_WHAT TO WORK ON_:
In the article about Kelly Clarkson below, rewrite the stretch from "Kelly Clarkson Reveals" through "after her divorce.", swapping "Brandon Blackstock" for "Blackstock".

_QUOTED PASSAGE_:

Kelly Clarkson Reveals If She Would Get Married Again After Brandon Blackstock Divorce

Kelly Clarkson filed for divorce from husband Brandon Blackstock in June 2020, and the singer [...]

Kelly Clarkson filed for divorce from husband Brandon Blackstock in June 2020, and the singer discussed the idea of potentially remarrying during a conversation with Gwyneth Paltrow on The Kelly Clarkson Show this week. Paltrow, who split from ex-husband Chris Martin in 2014, married husband Brad Falchuk in 2018, and had a candid conversation with Clarkson about finding love again after her divorce.

"You've been married for two years," Clarkson told her. "Coming from someone who's literally amidst a divorce, I can't even imagine doing it again. So that's amazing that you found love, and you found the space and the vulnerability — that level to say yes, and do it again. Was that hard for you?"

Paltrow replied, "Probably the hardest thing I've ever done, and probably allowing myself to learn the lessons that I needed to learn from my divorce and then being able to really kind of do that work on myself and then open myself up again." The 48-year-old added that Falchuk "requires that kind of presence and intimacy, and it was really hard for me. I wasn't good at it before. I still struggle with it."

"You will have it again, Kelly," she told the host. "It just takes time." Clarkson shared with Paltrow that right now, she's focusing on herself. "I'm actually in that place where I think a lot of people, I've heard, that go through divorce, it's almost like you start dating yourself again like you actually make time for you again, and I love dating me," she said. "I'm actually not looking for it."

She continued, "It's also a beautiful thing for a lot of people like me that are going through divorce that do want that in the future, to know that it can and will probably happen for you." Clarkson and Blackstock share two children, daughter River, 6, and Remington, 4, and asked Paltrow, who shares 16-year-old daughter Apple and 14-year-old son Moses, with Martin, for some tips on co-parenting.

_RECORDS SHOWN_:
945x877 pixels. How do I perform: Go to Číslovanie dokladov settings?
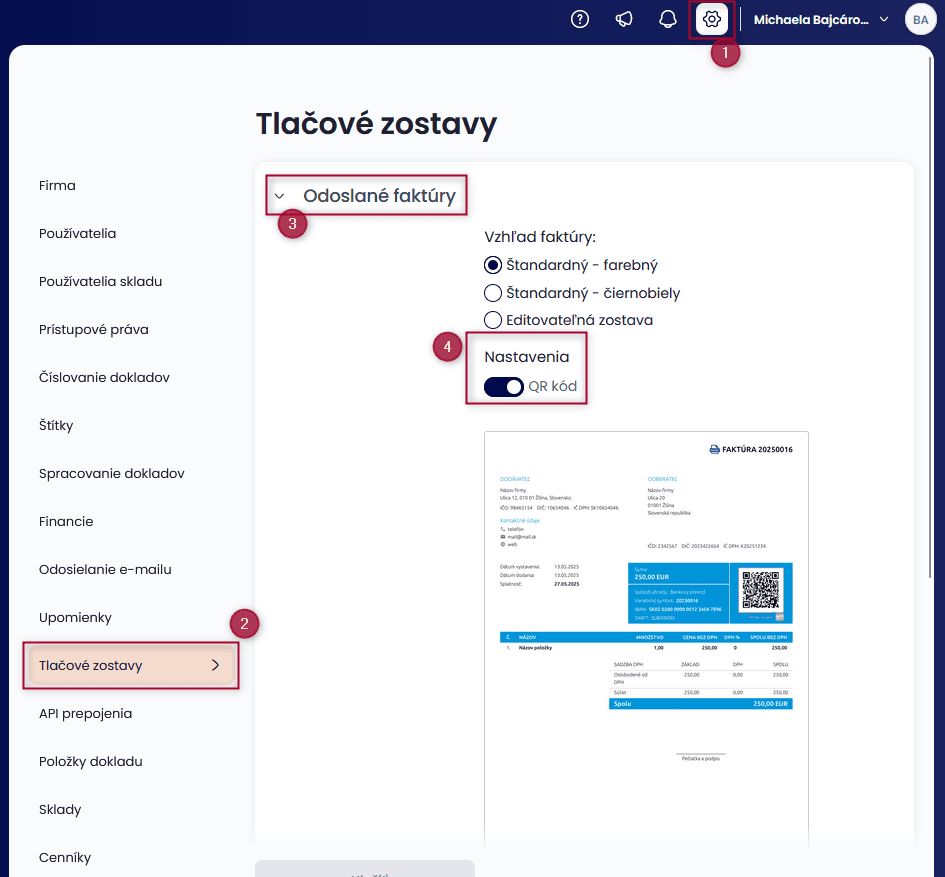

---

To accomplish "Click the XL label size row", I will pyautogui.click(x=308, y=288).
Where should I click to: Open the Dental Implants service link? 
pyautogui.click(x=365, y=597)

---

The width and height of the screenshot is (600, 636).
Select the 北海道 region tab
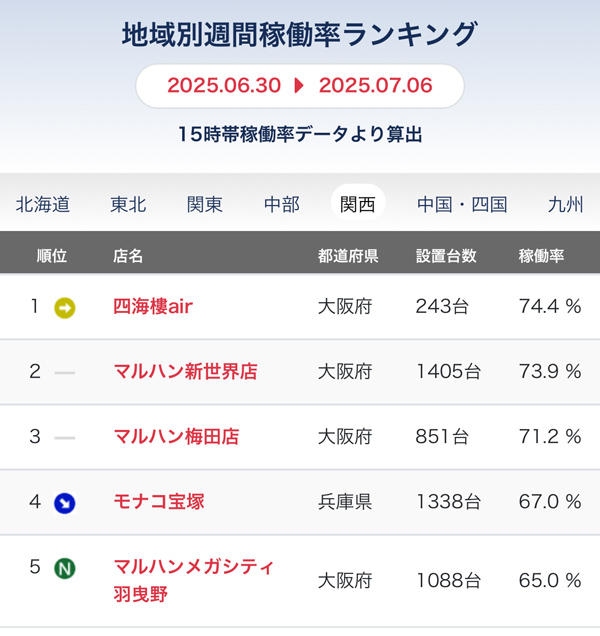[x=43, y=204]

_SOLUTION_:
Kelly Clarkson Reveals If She Would Get Married Again After Blackstock Divorce

Kelly Clarkson filed for divorce from husband Blackstock in June 2020, and the singer [...]

Kelly Clarkson filed for divorce from husband Blackstock in June 2020, and the singer discussed the idea of potentially remarrying during a conversation with Gwyneth Paltrow on The Kelly Clarkson Show this week. Paltrow, who split from ex-husband Chris Martin in 2014, married husband Brad Falchuk in 2018, and had a candid conversation with Clarkson about finding love again after her divorce.